- DATA EXTRACT
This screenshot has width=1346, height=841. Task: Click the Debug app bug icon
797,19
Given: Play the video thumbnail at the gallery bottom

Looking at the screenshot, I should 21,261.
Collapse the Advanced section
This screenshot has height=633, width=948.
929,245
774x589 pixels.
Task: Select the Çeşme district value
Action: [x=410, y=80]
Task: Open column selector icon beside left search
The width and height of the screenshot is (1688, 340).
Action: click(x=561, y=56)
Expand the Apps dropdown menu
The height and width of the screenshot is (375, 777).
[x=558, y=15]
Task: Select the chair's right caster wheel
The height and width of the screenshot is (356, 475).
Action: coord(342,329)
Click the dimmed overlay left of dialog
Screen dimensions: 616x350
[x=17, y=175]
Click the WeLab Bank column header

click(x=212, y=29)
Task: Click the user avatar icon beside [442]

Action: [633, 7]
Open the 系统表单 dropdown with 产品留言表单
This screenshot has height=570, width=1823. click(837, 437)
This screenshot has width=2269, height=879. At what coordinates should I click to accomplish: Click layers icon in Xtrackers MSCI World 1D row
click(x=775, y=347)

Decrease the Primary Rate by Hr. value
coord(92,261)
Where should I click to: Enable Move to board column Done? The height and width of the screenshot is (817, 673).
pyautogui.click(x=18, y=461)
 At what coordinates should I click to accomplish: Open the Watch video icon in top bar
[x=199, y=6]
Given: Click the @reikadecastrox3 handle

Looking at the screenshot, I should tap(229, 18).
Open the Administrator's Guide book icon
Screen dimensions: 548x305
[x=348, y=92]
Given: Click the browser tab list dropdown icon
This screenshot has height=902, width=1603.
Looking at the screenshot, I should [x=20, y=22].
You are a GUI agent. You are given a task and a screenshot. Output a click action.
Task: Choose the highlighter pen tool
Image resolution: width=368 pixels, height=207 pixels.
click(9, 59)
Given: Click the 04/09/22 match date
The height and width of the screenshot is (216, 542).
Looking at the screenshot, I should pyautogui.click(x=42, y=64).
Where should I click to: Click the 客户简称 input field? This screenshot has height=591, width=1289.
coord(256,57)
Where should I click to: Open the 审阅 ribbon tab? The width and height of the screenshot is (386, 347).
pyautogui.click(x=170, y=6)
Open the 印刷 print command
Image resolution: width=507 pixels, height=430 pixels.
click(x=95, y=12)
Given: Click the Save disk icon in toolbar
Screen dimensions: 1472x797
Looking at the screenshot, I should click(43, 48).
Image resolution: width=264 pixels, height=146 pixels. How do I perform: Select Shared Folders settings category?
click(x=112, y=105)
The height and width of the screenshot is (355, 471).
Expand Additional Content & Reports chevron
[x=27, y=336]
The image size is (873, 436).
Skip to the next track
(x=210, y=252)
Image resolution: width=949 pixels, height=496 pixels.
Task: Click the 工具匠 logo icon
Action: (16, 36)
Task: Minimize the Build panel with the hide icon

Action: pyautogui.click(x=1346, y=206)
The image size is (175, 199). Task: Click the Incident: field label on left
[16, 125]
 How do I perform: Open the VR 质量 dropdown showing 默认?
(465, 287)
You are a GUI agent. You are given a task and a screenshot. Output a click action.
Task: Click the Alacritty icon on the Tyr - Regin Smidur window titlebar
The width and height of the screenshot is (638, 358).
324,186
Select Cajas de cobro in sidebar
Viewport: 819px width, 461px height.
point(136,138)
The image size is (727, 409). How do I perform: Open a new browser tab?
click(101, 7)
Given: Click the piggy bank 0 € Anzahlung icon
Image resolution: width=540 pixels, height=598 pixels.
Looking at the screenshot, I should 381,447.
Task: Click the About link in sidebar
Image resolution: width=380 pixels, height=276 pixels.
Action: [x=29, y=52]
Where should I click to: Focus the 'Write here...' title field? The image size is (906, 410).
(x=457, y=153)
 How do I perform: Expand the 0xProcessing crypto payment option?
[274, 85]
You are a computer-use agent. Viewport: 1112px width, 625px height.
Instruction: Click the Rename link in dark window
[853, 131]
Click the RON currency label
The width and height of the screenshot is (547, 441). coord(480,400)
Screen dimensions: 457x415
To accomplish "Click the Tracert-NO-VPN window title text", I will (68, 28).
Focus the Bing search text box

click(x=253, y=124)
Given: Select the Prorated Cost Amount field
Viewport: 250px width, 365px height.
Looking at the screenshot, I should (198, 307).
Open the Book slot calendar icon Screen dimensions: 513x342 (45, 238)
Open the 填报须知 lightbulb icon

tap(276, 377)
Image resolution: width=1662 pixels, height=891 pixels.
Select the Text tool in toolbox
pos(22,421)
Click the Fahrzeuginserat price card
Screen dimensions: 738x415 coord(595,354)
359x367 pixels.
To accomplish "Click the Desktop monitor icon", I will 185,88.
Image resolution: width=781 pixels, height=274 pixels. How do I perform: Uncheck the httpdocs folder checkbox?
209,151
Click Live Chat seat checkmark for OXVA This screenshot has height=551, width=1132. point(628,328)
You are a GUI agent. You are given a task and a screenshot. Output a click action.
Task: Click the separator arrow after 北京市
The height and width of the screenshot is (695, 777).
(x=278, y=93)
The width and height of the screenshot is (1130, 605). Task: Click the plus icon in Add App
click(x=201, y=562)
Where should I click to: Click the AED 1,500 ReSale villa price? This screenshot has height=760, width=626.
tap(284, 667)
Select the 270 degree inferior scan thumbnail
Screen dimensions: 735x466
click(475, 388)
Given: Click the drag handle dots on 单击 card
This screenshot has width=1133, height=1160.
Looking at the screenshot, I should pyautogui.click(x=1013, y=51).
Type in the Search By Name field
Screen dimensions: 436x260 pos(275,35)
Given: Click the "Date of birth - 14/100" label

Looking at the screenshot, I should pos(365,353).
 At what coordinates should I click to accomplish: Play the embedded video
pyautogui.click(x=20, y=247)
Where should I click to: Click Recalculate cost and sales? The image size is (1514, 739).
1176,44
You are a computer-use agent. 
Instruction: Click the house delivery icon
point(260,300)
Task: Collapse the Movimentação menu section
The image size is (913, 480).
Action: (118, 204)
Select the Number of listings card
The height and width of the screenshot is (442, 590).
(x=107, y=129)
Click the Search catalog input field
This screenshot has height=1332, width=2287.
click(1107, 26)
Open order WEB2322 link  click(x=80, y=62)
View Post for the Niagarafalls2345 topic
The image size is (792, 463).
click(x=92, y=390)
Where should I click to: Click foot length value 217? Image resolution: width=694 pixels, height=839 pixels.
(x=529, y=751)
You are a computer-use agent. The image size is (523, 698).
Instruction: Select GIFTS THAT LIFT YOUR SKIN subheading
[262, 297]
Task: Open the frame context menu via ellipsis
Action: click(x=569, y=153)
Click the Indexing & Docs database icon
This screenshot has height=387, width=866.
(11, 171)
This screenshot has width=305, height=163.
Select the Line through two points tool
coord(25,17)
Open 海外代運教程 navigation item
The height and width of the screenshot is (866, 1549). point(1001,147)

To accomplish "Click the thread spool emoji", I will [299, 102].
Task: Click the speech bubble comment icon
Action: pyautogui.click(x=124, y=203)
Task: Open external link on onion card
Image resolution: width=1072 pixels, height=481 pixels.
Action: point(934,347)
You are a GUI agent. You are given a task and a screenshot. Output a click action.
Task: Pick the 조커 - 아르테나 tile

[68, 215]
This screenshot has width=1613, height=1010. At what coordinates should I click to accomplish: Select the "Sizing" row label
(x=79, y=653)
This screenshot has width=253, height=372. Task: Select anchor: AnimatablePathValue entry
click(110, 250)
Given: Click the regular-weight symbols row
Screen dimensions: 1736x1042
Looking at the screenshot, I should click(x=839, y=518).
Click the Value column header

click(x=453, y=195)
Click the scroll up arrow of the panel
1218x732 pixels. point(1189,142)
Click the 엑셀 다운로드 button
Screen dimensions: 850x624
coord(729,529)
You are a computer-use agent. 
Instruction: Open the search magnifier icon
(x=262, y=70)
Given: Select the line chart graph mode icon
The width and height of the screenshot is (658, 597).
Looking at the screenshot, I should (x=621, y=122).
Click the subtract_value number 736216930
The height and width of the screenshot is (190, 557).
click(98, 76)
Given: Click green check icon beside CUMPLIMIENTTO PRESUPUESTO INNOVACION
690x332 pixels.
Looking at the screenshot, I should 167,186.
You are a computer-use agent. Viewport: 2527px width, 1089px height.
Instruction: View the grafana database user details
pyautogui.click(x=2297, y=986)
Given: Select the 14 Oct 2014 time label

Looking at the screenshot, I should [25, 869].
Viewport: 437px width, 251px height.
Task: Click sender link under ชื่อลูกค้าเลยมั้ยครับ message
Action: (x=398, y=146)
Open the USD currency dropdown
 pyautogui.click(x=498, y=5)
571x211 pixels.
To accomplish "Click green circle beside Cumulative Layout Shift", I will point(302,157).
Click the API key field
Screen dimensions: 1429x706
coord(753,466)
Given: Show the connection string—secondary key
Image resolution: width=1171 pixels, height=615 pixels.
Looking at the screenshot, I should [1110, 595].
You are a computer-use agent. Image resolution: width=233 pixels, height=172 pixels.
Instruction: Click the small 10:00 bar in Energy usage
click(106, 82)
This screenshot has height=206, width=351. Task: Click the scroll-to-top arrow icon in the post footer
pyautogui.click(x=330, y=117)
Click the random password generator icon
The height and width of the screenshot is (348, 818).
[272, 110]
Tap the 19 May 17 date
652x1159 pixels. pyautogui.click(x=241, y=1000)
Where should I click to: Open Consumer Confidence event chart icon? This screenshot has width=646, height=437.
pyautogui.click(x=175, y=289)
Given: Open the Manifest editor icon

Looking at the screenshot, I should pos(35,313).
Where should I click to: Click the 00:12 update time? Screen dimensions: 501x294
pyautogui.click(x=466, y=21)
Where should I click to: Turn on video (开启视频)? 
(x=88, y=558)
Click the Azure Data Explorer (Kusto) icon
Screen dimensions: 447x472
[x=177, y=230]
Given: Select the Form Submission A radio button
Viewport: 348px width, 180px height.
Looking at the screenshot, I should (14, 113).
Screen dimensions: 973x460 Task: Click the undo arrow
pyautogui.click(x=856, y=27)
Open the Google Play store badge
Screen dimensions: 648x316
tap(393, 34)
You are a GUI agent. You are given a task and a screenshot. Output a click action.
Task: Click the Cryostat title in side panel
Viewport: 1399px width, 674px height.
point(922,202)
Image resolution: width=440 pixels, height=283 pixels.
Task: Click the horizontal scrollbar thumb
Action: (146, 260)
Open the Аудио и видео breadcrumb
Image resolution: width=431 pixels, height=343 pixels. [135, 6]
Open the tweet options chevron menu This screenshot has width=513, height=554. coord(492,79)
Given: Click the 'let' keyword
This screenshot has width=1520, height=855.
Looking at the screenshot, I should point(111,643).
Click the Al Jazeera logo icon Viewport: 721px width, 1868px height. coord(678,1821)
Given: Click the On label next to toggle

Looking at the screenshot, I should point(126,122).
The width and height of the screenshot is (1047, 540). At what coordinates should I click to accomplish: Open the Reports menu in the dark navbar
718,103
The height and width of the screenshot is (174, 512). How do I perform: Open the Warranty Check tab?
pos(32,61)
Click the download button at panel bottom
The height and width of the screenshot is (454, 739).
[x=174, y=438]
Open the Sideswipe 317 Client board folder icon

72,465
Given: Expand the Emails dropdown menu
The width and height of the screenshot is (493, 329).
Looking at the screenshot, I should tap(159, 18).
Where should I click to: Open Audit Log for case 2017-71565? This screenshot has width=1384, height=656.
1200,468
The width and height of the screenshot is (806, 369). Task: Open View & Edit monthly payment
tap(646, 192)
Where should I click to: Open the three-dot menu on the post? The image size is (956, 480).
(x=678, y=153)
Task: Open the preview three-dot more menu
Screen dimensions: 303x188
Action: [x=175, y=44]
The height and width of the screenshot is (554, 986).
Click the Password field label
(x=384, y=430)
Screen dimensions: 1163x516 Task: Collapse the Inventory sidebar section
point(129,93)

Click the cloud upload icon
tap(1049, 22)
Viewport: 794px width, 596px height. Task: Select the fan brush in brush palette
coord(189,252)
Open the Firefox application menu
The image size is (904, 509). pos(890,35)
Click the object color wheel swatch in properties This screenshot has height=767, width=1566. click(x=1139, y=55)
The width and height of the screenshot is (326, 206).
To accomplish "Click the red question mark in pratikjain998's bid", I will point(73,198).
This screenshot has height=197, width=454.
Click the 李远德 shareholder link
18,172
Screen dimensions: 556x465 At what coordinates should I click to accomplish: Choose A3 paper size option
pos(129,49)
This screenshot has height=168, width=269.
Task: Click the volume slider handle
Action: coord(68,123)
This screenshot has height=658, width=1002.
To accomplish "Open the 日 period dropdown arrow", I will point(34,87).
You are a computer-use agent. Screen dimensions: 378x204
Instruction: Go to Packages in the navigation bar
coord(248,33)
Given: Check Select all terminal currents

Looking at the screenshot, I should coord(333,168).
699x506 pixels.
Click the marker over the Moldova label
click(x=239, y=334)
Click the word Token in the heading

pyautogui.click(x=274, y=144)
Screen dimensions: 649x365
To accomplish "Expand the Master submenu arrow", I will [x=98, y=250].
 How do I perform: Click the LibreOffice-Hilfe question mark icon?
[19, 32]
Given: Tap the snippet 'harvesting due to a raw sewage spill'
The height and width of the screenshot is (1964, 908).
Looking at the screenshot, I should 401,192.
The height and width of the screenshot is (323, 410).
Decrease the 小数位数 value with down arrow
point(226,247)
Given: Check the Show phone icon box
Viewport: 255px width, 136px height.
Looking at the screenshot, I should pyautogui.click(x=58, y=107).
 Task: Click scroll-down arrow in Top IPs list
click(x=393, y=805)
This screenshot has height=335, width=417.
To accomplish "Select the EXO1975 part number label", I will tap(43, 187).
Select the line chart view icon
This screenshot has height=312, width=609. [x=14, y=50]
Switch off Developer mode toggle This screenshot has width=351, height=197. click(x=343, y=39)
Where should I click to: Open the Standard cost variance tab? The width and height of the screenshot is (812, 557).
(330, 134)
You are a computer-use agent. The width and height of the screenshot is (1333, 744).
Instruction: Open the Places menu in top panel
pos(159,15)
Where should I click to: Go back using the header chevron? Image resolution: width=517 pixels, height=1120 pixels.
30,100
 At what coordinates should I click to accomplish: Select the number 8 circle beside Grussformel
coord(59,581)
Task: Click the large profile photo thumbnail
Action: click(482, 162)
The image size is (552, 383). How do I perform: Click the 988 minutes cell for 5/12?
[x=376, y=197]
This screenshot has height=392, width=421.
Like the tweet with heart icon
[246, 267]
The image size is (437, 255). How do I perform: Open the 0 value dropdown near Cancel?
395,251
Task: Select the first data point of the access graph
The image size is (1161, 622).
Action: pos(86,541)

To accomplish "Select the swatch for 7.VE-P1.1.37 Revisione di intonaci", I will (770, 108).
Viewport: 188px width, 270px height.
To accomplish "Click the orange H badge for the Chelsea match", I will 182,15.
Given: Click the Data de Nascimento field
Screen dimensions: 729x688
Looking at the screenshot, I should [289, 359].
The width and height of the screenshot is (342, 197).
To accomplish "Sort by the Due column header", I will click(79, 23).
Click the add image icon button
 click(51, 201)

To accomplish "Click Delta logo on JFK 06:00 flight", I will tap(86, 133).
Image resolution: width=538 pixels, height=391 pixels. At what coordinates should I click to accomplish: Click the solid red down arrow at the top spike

- WHAT THE EXERCISE ASKS
The expected answer is a copy of every line in the entries that holds the word "wheel".

- REPLY TO THE EXERCISE
Task: Select the chair's right caster wheel
Click the object color wheel swatch in properties This screenshot has height=767, width=1566. click(x=1139, y=55)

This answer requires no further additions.